• **What is asked**
Repeat the items word for word, from the line that contains "You are a GUI" through the end of the items. Leave the pictures out of your answer.

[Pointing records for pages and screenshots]
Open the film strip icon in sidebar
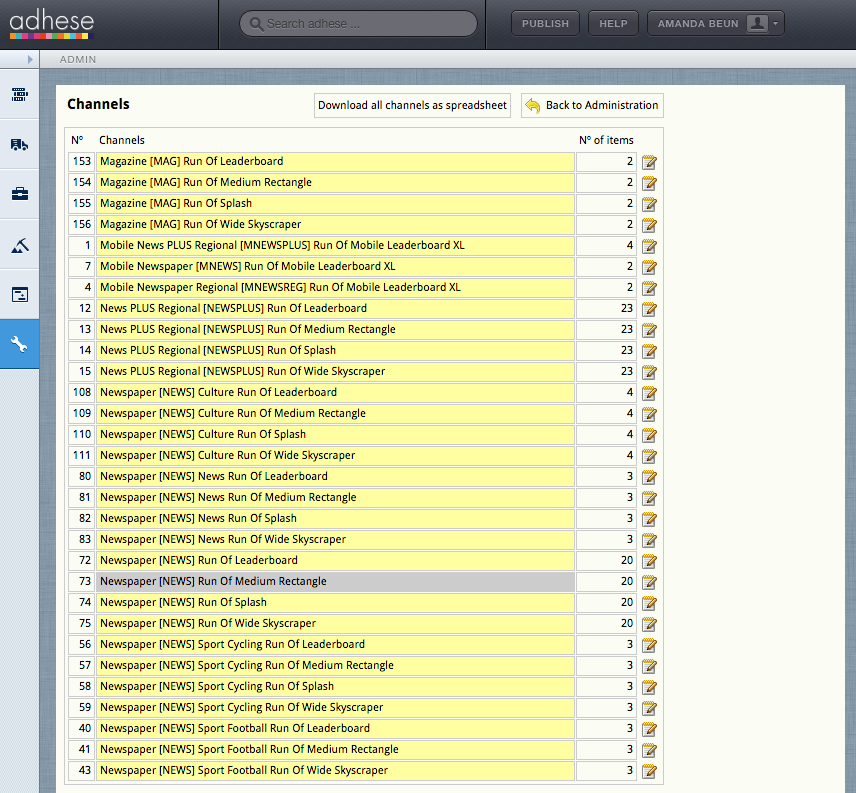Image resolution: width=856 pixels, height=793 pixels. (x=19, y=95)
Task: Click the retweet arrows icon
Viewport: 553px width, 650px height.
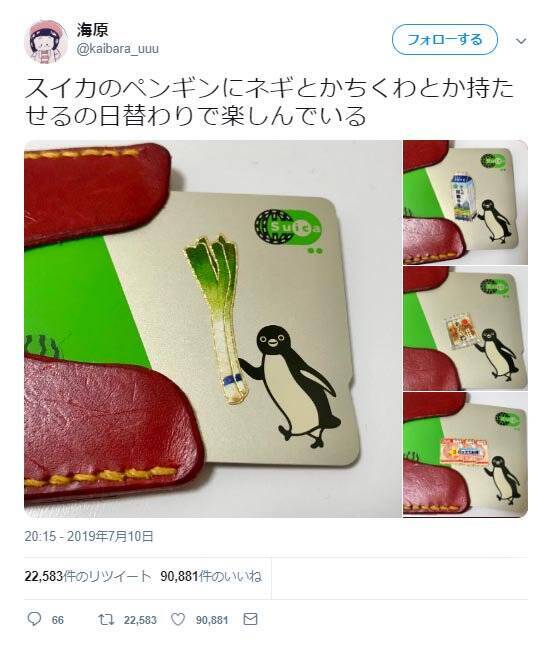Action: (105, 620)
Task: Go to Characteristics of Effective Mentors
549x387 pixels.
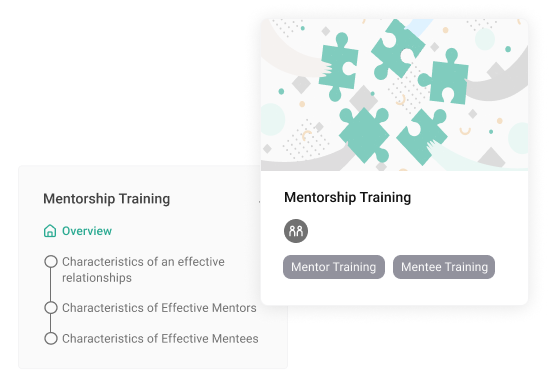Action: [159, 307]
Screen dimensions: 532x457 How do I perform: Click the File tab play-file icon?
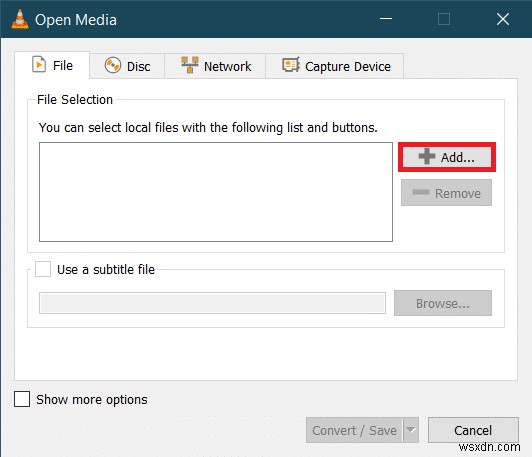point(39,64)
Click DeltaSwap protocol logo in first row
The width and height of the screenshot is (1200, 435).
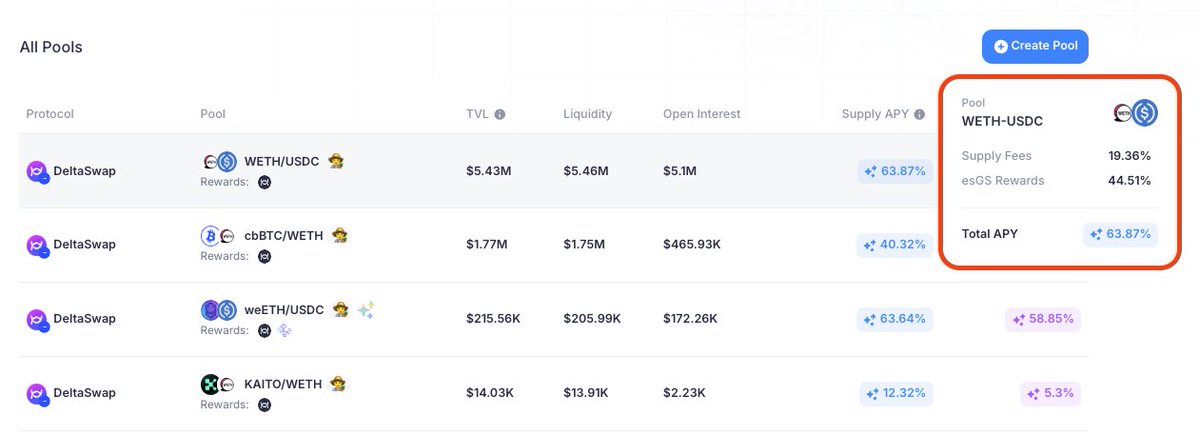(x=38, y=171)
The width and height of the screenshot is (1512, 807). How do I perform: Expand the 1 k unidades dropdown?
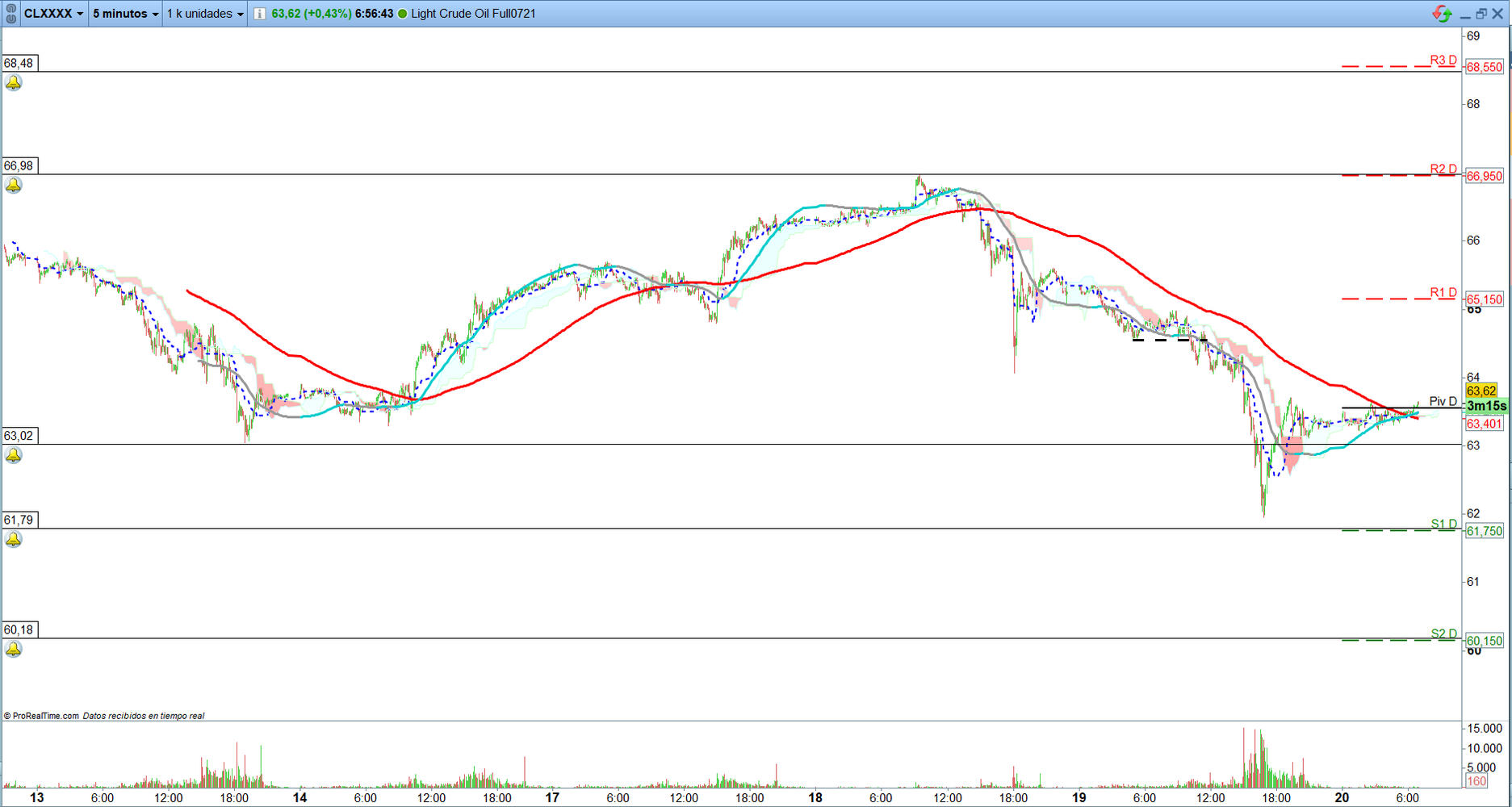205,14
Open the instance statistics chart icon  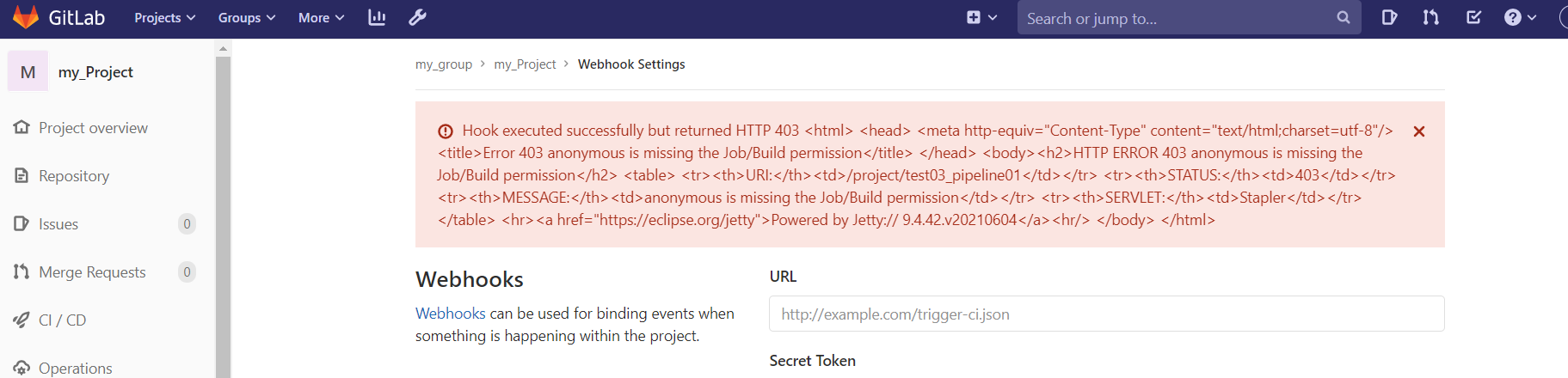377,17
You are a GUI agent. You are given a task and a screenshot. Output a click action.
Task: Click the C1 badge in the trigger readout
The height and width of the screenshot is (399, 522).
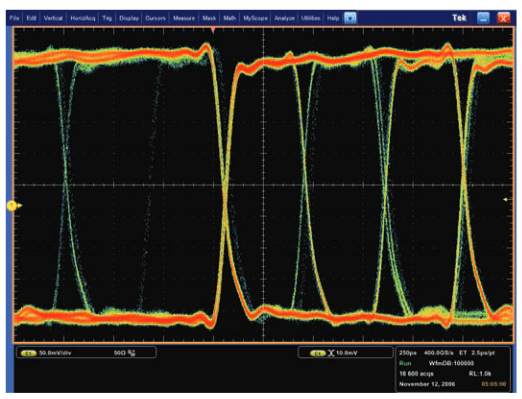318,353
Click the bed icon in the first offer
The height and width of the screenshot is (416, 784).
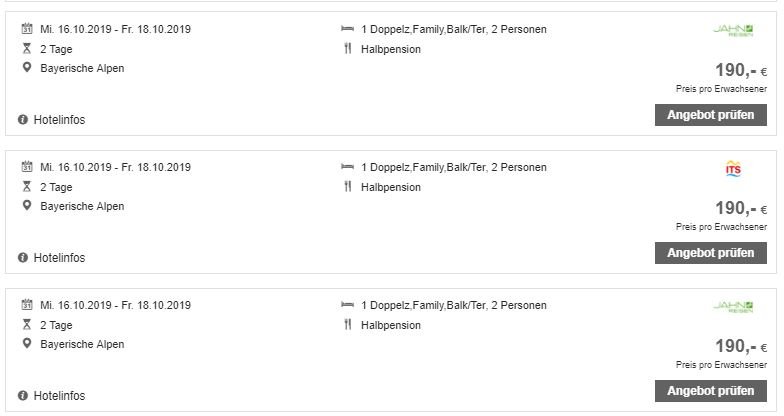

• **The solution**
You are a GUI agent. You are given a task and a screenshot. Output a click action.
Task: Click the C1 badge in the trigger readout
The height and width of the screenshot is (399, 522).
318,353
Click the bed icon in the first offer
The height and width of the screenshot is (416, 784).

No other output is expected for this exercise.